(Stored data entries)
-----

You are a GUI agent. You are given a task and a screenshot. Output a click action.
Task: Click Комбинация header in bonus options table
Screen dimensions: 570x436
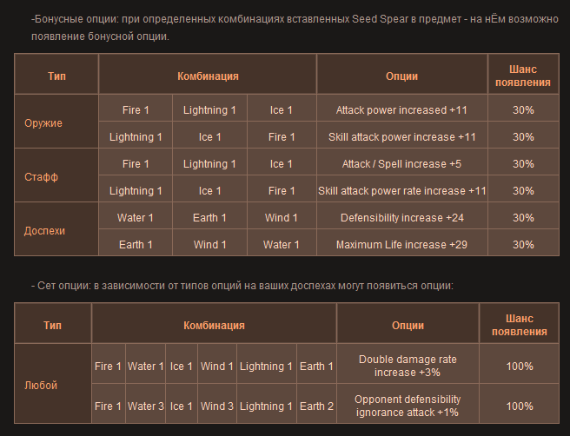click(x=208, y=76)
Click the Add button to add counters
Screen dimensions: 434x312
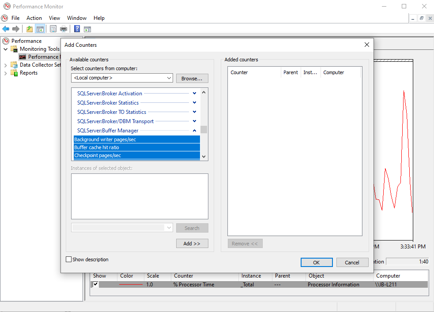(x=192, y=243)
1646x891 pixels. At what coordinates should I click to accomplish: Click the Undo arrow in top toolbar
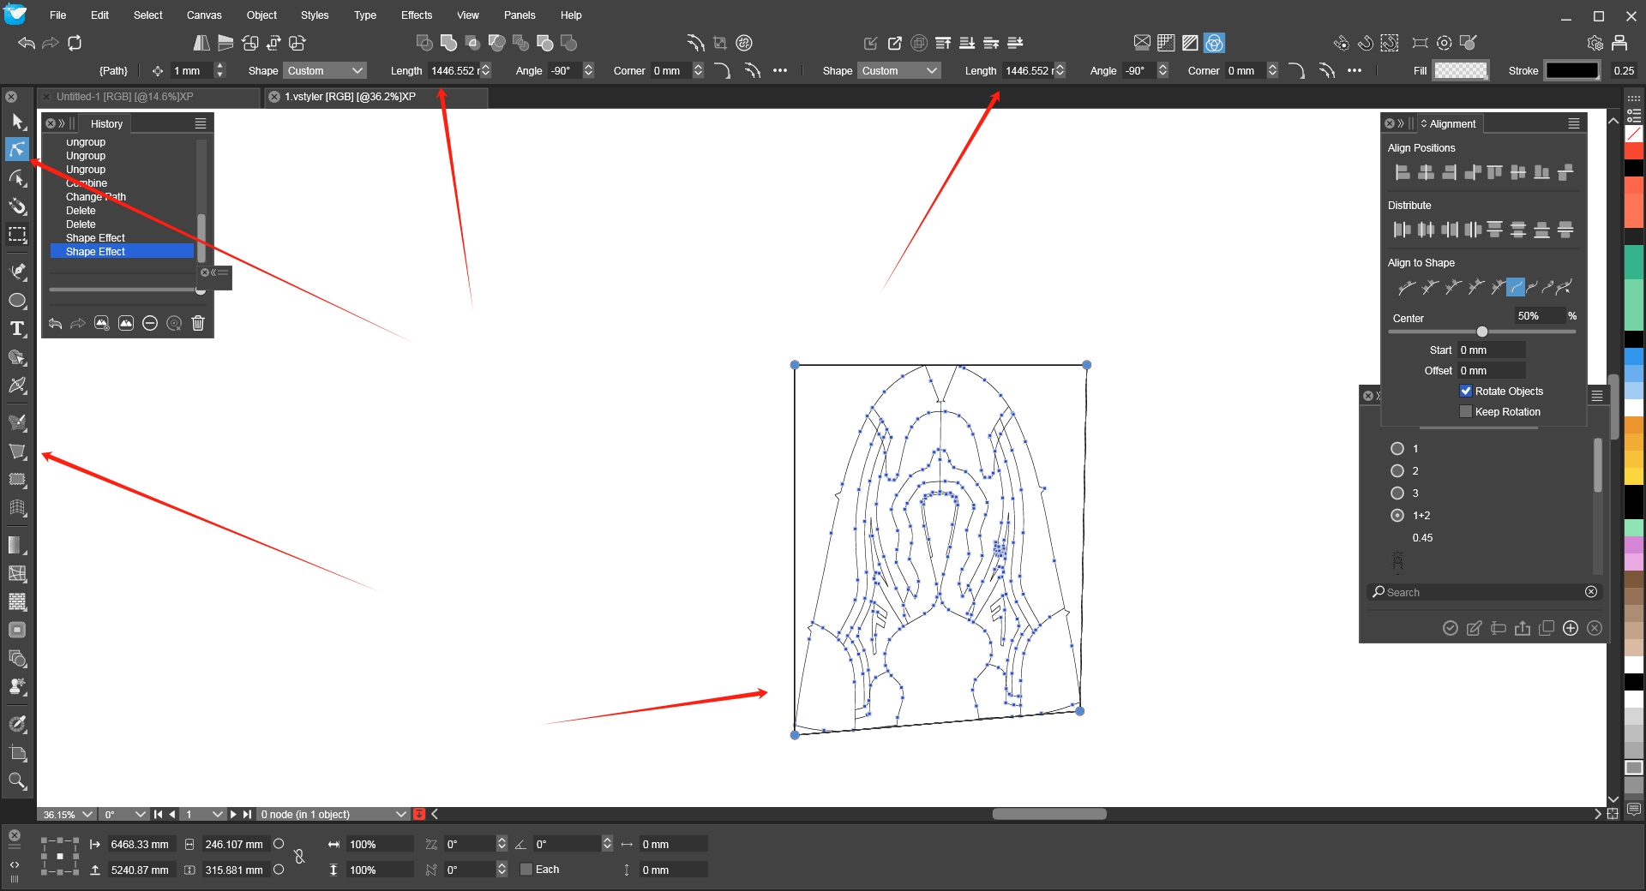pyautogui.click(x=27, y=43)
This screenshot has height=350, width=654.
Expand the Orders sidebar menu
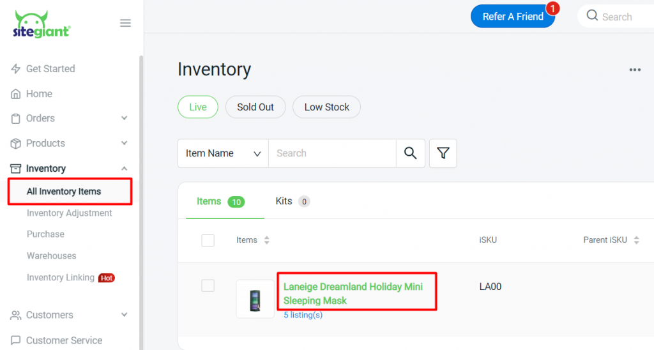click(x=124, y=118)
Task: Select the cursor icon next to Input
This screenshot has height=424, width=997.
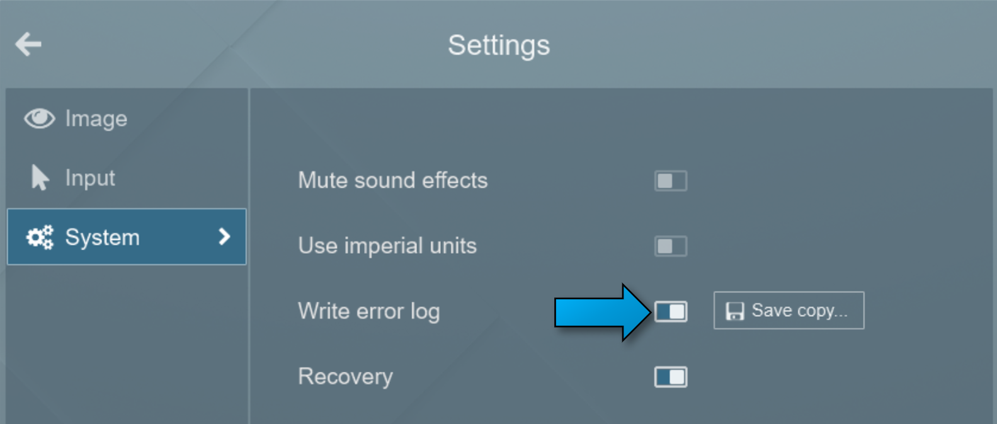Action: pyautogui.click(x=39, y=178)
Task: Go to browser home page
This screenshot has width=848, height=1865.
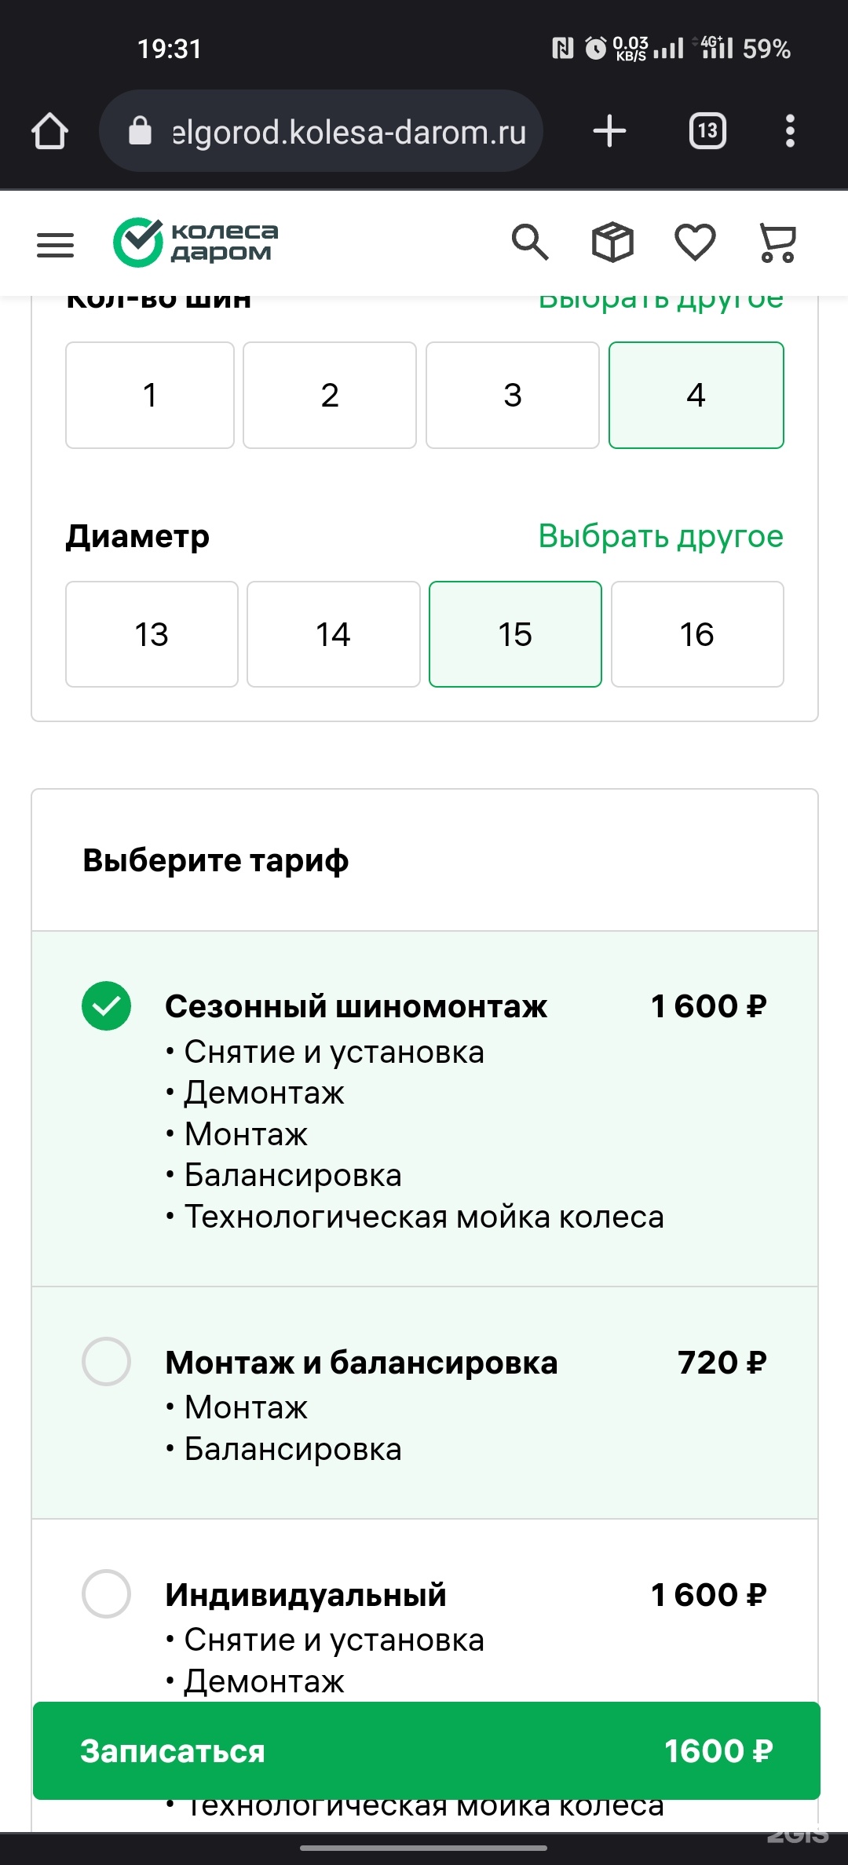Action: tap(49, 131)
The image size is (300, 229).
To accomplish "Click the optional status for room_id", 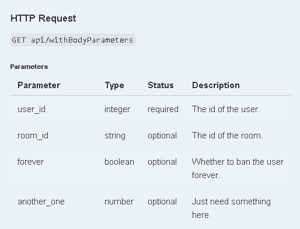I will coord(162,136).
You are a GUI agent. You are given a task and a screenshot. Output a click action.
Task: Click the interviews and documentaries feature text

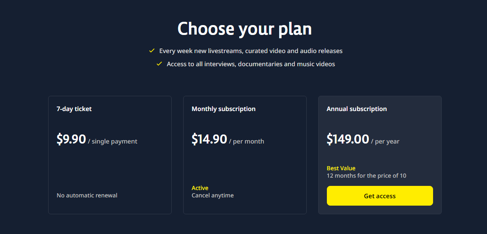(x=251, y=64)
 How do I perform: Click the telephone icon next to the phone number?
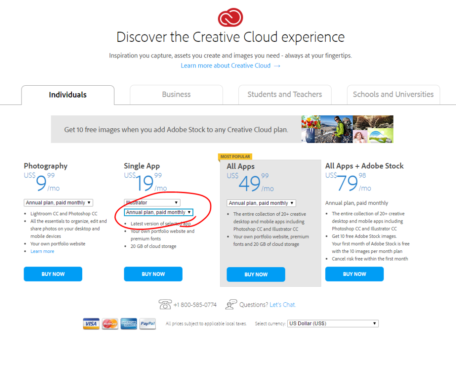point(165,304)
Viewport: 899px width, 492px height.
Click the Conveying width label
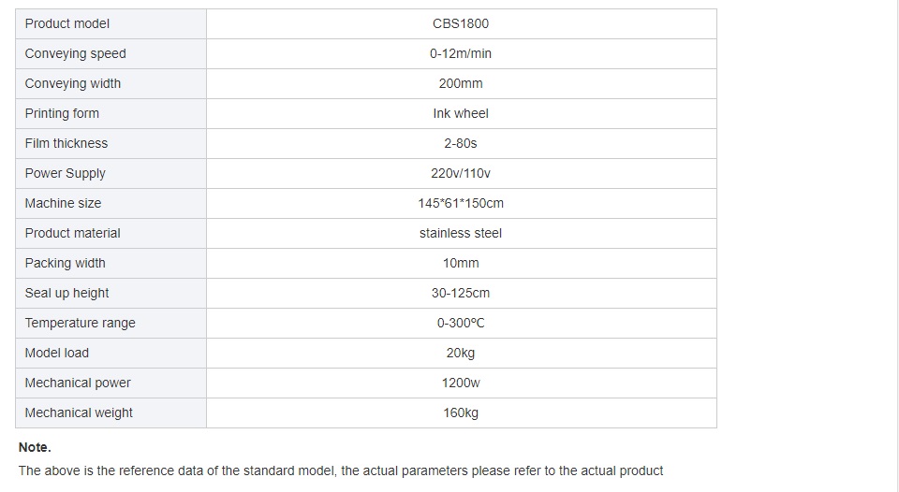[x=73, y=83]
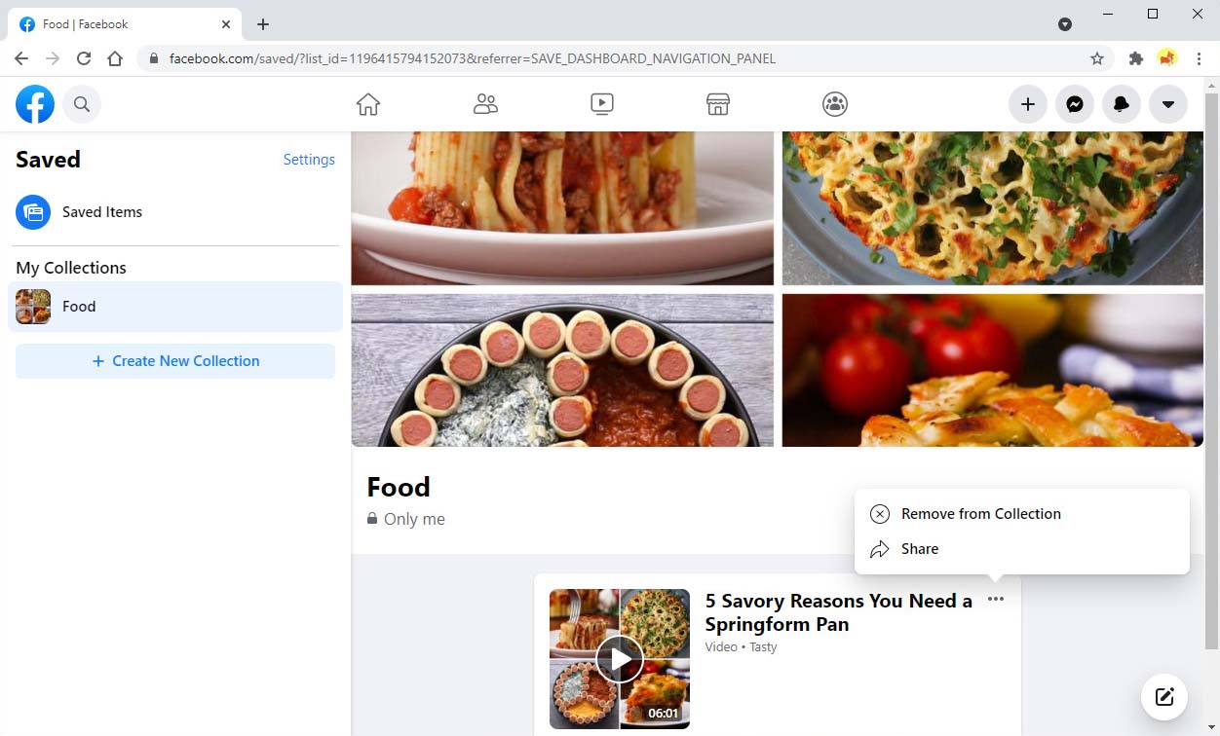Click the compose new post pencil icon
Image resolution: width=1220 pixels, height=736 pixels.
point(1164,696)
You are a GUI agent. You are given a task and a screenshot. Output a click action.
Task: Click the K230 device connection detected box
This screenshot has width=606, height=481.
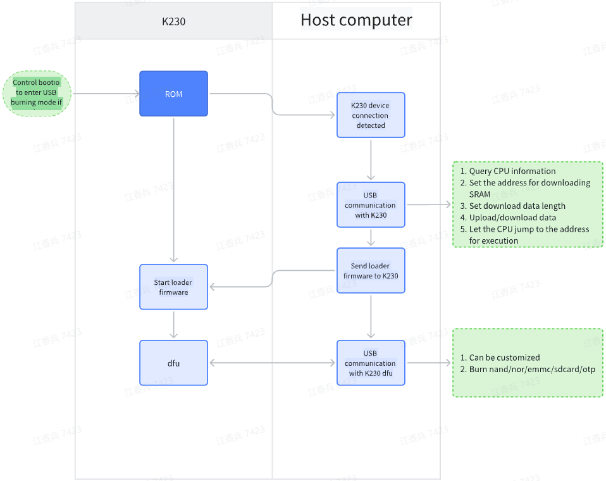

-----

■ YOUR OBJECTIVE
Your answer must be the lines from the line containing "How do I perform: Click" through the final line of the data, written out exactly, both ends included and pictures left out.

■ SOLUTION
 How do I perform: Click the telephone icon next to the phone number?
point(165,304)
Viewport: 899px width, 492px height.
Click the Conveying width label
[x=73, y=83]
Click the compose new post pencil icon
Image resolution: width=1220 pixels, height=736 pixels.
point(1164,696)
You are a GUI agent. You are given a task and a screenshot. Output a click action.
Task: Click the K230 device connection detected box
This screenshot has width=606, height=481.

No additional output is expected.